We went into town and bought the supplies Mr. Price had listed. I rarely took Sylvia anywhere but to the supermarket, clothing stores, and the dentist. Today I thought I would take her to a restaurant for lunch. I called Arden before we had left and asked him if he wanted to meet us at Danny’s, a simple hamburger restaurant in Whitefern with booths and a long counter. It was like an old-fashioned diner.
“Are you sure you want to do that? We’ve never taken her to a restaurant, Audrina.”
“She’s very excited about th
e idea, Arden.”
He was quiet so long that I thought he had hung up.
“Arden?”
“I can’t. I have to meet a client for lunch. Did you spend the morning reading the papers I brought home from Mr.
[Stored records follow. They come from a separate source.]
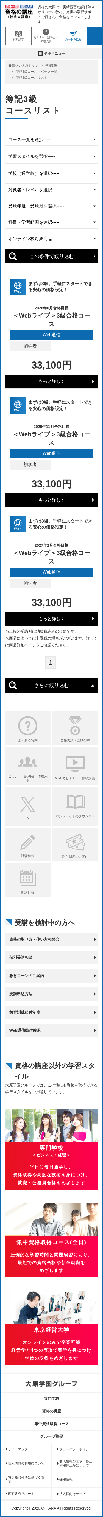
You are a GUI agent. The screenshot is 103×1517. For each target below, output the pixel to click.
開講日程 (27, 892)
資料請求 (18, 35)
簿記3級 (51, 66)
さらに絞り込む (51, 685)
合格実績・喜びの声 (75, 740)
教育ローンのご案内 (26, 976)
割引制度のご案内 (75, 857)
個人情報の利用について (26, 1463)
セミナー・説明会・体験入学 (46, 36)
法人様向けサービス (74, 1494)
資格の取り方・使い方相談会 (34, 939)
Johnson?”
“I haven’t had a chance yet.”
“Well, get the chance,” he ordered. Then he hung up without saying good-bye.
At the restaurant, we took a booth. Sylvia looked at everything and everyone as though she had just landed from another planet. The conversations and the laughter, the work of the short-order chef, and the music piped in had her turning every which way and gaping.
“Don’t stare at people like that, Sylvia,” I instructed.
“Why not?”
“They’ll think you see something wrong with them, and it will make them self-conscious,” I said, which was exactly how I felt when people stared at me.
“What’s ‘self-conscious’?”
“Aware of something that you think might be wrong with you, like your hair is messy or you put too much makeup on or that you have food on your face like a baby. Understand?”
She shook her head.
“Just look at me and think about your food.” Sometimes it was easier to give up explaining something and leave it hanging in the air to be plucked again another time like an apple.
I ordered for both of us, knowing what she liked—cheeseburgers with tomatoes and lettuce and lots of ketchup, which she could have drooling down her chin.